> [INPUT MATERIAL]
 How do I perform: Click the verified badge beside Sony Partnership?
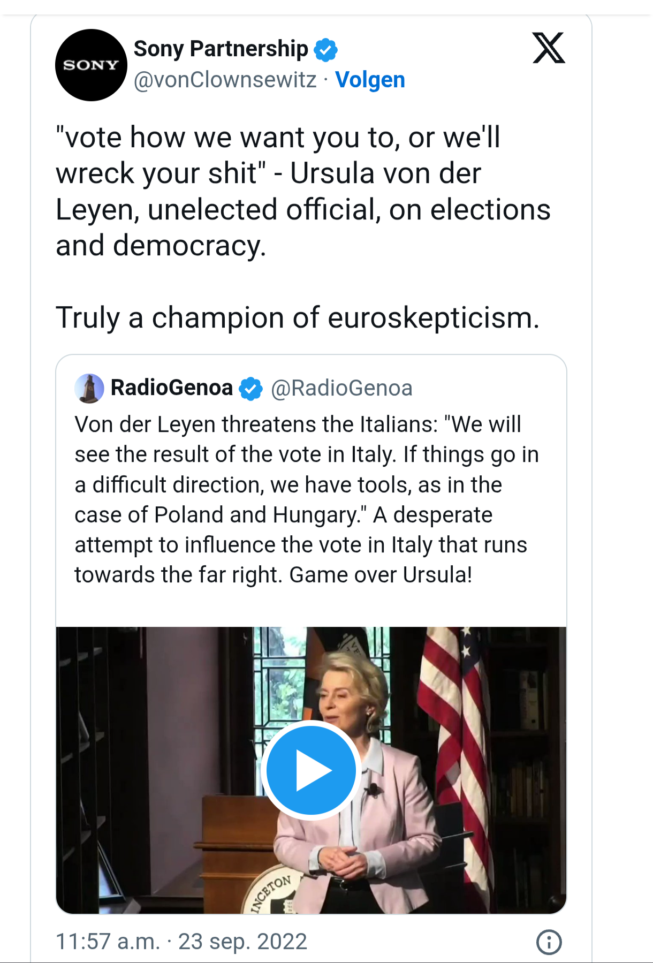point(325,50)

* * *

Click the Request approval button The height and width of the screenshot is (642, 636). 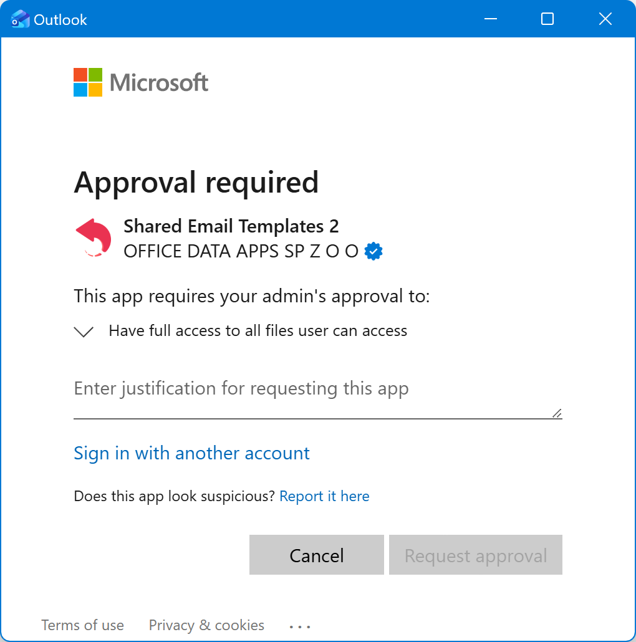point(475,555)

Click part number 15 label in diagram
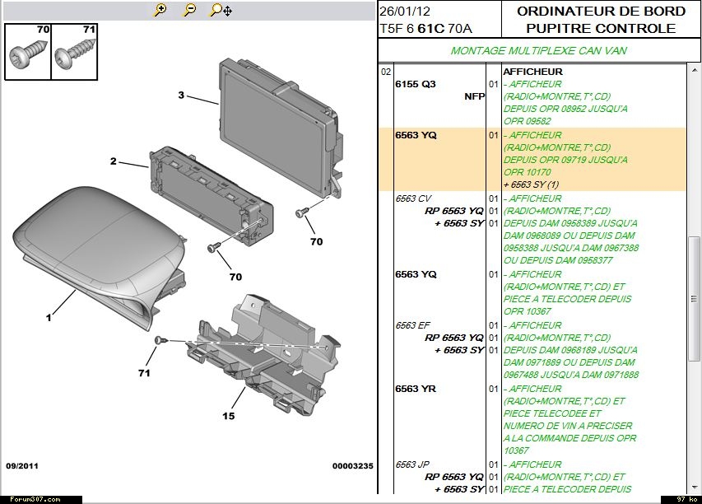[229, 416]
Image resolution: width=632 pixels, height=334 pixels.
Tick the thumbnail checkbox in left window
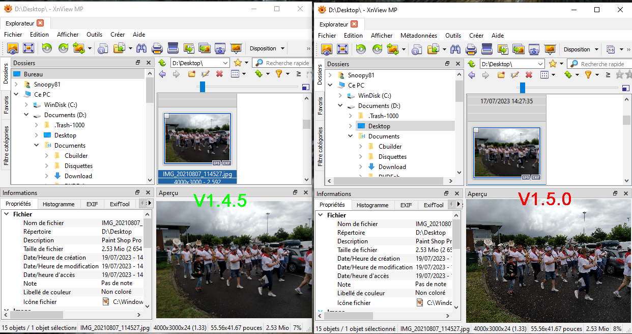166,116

---

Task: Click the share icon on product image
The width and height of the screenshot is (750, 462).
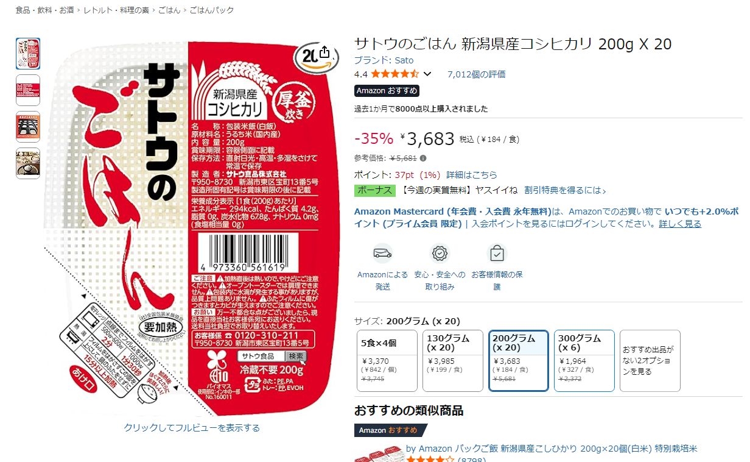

> [WHAT YOU WILL DO] Rewrite the part of the listing that begins with the line containing "How do I perform: Click" and ends with the line containing "point(325,50)", putting "blue checkmark" in place of "verified badge" and leaving everything else unchanged. Leave the pictures out.

> [COMPLETED EXERCISE]
 How do I perform: Click the blue checkmark beside Sony Partnership?
point(325,50)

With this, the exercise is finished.